From Chaos to Care: The Promise of Team-Based Care

David Lawrence,MD, Chairman Emeritus Kaiser Permanente, title of his book (Perseus Publishing, 2002)

 These days everywhere you look – whether it be to ObamaCare’s Accountable Care Organizations or the New England Journal of Medicine,  you will run across prescriptions for team-based solutions to U.S. health cost woes and outcomes. (“Transforming Specialty Practice – The Patient-Centered Medical Neighborhood,” “Redesigning Surgical Decision Making for High Risk Patients,” New England Journal of Medicine,  April 10, 2014).

These prescriptions for new practice designs invariably include these words and concepts –  coordination,  integration, transformation, measurements, management, data, information technology, population health, prevention,  tracking, outcomes, performance measurement,  quality improvement, team-based care, and patient-centered.

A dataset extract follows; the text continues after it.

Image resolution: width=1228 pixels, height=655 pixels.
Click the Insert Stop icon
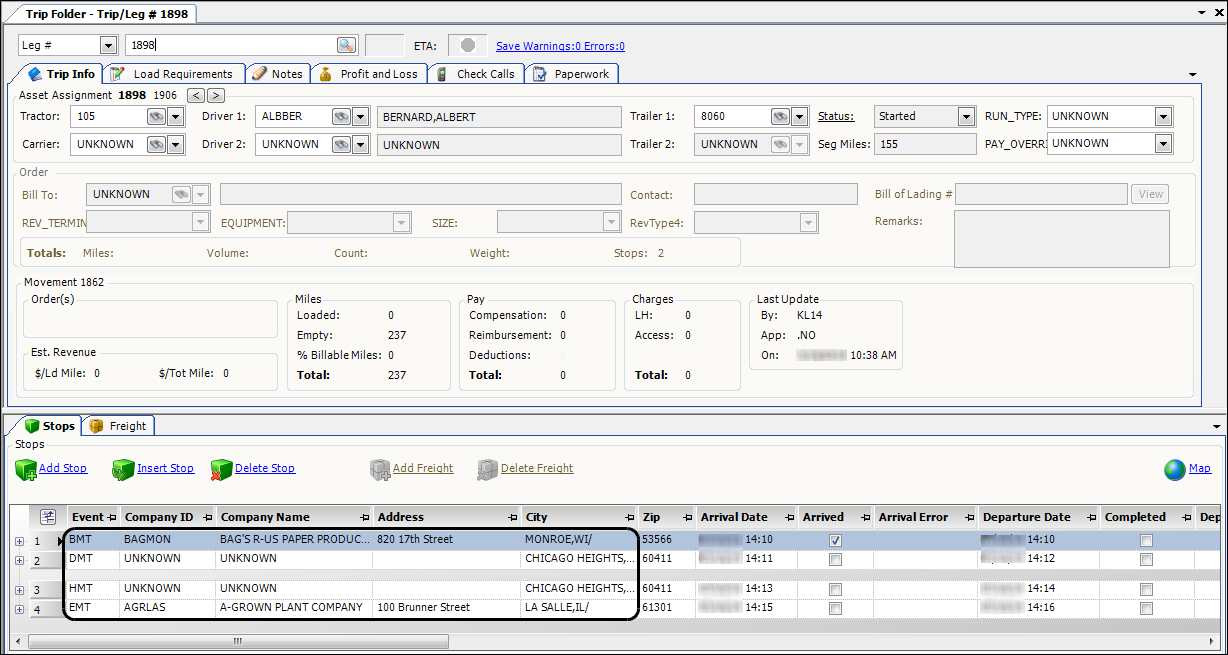123,469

It gets awfully complicated.  Practice redesign  requires involving  multiple rotating caregivers,  revolutionizing   traditional reimbursement patterns, gathering multiple pieces of information for hungry computers,  multiple managers and systems to interpret the data and to apply it to judge whether costs are reasonable, how  to contain them,  and, among other things, judging what should be done “free” of co-pays and deductibles in the name of “prevention.” (“Discord Over What to Pay the Doctor: Patients Balk at Paying for Care They Deem Preventive Under Health Law Rules, “ WSJ, April 13, 2014).

It is so complicated  that primary care physicians are being forced to double and triple their overhead costs just to comply with regulations and keep track of 3rd party demands.  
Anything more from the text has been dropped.